The Mountain Club of South Africa – Seach and Rescue in general
The MCSA is a nation wide organisation that has 14 sections throughout the country, 6 of which have very active Search and Rescue Teams. Two of those teams, here in the Western Cape, are part of the WSAR umbrella, namely the Cape Town team and the Hottentots Holland team:
Cape Town Section in general
The Mountain Club of South Africa (MCSA) engages in mountaineering, climbing of all types, bouldering, hiking, international expeditions, mountain search and rescue, training, conservation of mountain areas, and procurement of access for mountaineering. The MCSA is divided into 14 geographical sections and owns a multitude of pristine mountain huts and nature-area properties across South Africa. The MCSA Cape Town (CT) section alone organises over 200 meets every year, with something for everyone. The MCSA was founded in 1891 and is one of only two mountain clubs in Africa which are affiliated to the world mountaineering body, the UIAA.The Mountain Rescue groups, under the aegis of the Mountain Club of South Africa, undertake to provide an effective and efficient Mountain Search and Rescue service as a voluntary and free service to those in need of assistance, irrespective of race, gender or creed. Our objectives are described in more detail here.
Search and Rescue group in Cape Town
The team consists of approximately 70 members, all trained in various aspects of mountaineering, first aid and technical rope rescue. Training is carried out throughout the year and members work closely with other organisations operating under the WSAR (Wilderness Search & Rescue) banner, such as Metro Rescue, the South African Air Force, the 4×4 Club and the South African Speleological Association.

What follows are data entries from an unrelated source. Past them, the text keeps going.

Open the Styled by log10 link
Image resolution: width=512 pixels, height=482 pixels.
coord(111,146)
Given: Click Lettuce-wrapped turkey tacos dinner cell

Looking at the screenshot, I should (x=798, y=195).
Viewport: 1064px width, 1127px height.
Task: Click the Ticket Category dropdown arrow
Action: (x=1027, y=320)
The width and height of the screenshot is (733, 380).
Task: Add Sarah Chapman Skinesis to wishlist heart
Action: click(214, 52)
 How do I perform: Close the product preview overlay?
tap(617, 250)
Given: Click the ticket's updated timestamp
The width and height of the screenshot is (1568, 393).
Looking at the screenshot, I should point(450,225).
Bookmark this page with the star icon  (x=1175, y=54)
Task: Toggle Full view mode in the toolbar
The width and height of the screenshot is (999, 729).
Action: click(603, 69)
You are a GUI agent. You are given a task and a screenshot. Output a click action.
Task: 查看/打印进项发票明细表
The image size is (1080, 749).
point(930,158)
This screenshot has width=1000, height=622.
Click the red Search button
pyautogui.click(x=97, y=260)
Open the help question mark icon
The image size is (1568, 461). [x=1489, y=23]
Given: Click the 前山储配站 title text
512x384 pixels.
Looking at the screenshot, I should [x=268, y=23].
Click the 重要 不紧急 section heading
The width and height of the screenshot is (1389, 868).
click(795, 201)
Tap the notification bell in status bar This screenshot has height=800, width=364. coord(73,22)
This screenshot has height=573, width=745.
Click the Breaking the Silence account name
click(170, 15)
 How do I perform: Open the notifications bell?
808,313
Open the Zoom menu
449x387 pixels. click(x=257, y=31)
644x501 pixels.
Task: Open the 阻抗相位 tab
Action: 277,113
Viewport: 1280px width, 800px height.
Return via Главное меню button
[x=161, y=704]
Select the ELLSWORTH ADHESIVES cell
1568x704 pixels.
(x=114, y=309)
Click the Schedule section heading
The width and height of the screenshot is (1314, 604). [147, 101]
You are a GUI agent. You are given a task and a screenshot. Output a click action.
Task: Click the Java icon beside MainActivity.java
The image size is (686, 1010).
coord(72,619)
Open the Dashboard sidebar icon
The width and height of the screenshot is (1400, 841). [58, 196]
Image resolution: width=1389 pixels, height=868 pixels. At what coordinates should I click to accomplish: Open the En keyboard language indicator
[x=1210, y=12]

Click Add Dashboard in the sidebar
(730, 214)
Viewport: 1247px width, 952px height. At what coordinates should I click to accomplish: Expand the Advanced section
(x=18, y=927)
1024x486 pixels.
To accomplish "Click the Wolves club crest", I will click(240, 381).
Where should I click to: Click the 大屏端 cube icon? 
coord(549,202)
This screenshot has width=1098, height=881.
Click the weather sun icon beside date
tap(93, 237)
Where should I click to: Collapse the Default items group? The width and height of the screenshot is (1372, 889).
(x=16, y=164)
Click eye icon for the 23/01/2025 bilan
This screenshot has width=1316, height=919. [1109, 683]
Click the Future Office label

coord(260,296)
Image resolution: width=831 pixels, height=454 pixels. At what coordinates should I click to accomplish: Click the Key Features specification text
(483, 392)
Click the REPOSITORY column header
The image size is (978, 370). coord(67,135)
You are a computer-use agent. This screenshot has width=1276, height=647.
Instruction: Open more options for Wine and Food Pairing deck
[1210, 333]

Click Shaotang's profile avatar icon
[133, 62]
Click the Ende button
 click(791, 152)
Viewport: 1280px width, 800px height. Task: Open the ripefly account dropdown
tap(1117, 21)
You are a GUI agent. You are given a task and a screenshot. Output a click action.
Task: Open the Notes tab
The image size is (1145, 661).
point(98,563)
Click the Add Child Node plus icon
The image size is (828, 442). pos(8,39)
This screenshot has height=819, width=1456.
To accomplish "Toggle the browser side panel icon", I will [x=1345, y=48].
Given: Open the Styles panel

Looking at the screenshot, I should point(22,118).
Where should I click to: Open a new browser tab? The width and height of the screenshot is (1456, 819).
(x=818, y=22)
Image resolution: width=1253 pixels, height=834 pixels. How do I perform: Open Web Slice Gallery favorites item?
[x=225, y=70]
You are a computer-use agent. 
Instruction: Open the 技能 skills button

We are always looking for new recruits to the MCSA Mountain Rescue team – to strengthen the team, introduce new skills and replace members who have moved away.
Search and Rescue of the Hottentots Holland Section
Our section runs a very active search and rescue field team that trains every second Wednesday night and every second month on a weekend with other rescue teams. In size our group varies between 17 and 25 volunteers. The training focuses on patient location (search theory and praxis), technical rope rigging (physics involved and practical implementation); packaging and extraction of patients (first aid and medical); navigation and radio communication. We have a mentee/mentor system that requires you to learn for about a year and a half before you will be deployed into a real rescue.